De fait, le dollar était devenu la seule monnaie universellement acceptée, parce que basée sur une puissance industrielle qui n'avait pas été détruite, qui était désormais la seule à dominer vraiment le monde capitaliste et qui disposait de réelles réserves financières. Les autres Etats, et en particulier les Etats européens, étaient bien obligés d'accepter cette situation. Bien sûr, ils pouvaient imposer leur monnaie sur le marché intérieur à leurs citoyens. Mais sur les marchés extérieurs ils ne pouvaient l'imposer à leurs partenaires commerciaux. Et pour sortir du système de troc ou d'accords bilatéraux, qui étaient la première forme de reprise des échanges entre Etats au lendemain de la guerre, les Etats européens comme les autres étaient obligés de se procurer des dollars pour effectuer les règlements internationaux.
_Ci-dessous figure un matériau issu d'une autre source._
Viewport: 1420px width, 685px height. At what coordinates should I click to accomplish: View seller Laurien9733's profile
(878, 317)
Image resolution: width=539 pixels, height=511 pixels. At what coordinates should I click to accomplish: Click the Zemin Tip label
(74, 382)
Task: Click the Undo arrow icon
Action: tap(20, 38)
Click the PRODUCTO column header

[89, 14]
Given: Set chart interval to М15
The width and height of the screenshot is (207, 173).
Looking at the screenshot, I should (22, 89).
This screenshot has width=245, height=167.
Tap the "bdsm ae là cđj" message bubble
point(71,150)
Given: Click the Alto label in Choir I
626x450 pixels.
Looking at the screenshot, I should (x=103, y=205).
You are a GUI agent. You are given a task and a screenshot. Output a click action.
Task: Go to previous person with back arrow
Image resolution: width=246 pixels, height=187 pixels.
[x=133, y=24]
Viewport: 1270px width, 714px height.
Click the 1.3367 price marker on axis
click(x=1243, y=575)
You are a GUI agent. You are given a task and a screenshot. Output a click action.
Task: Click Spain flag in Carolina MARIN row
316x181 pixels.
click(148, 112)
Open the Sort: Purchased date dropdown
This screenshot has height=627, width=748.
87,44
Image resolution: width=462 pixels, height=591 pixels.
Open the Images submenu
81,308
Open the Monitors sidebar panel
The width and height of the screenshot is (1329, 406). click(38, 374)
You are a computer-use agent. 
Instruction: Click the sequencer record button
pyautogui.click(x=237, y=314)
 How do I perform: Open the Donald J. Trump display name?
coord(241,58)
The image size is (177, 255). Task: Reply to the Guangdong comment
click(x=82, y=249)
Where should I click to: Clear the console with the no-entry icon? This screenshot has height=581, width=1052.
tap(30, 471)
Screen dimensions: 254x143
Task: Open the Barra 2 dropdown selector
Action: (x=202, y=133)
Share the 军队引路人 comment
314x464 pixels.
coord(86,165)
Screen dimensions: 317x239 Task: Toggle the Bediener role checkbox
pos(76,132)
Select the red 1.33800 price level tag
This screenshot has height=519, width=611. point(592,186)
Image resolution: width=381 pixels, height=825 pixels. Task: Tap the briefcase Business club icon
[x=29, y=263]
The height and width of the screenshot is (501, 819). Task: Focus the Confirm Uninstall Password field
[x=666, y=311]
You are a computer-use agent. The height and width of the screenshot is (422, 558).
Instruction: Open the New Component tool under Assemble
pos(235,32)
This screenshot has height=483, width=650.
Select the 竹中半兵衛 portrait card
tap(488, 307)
Ils étaient contraints par là même de se soumettre à la loi du dollar, mais aussi à une certaine discipline monétaire imposée par les Etats-Unis, avec pour conséquence une certaine stabilité monétaire à l'intérieur de l'Europe.

Cette discipline pesait sur tous les Etats, à l'exception des Etats-Unis, le seul dont la monnaie était universellement admise comme monnaie de règlement et comme réserve. Les Etats-Unis ne se privèrent donc pas de fabriquer des dollars, notamment dans les années soixante pour payer les dépenses de la guerre du Vietnam.

Mais cela ne pouvait pas durer toujours, et les Etats-Unis ont été finalement contraints de supprimer la convertibilité du dollar en or.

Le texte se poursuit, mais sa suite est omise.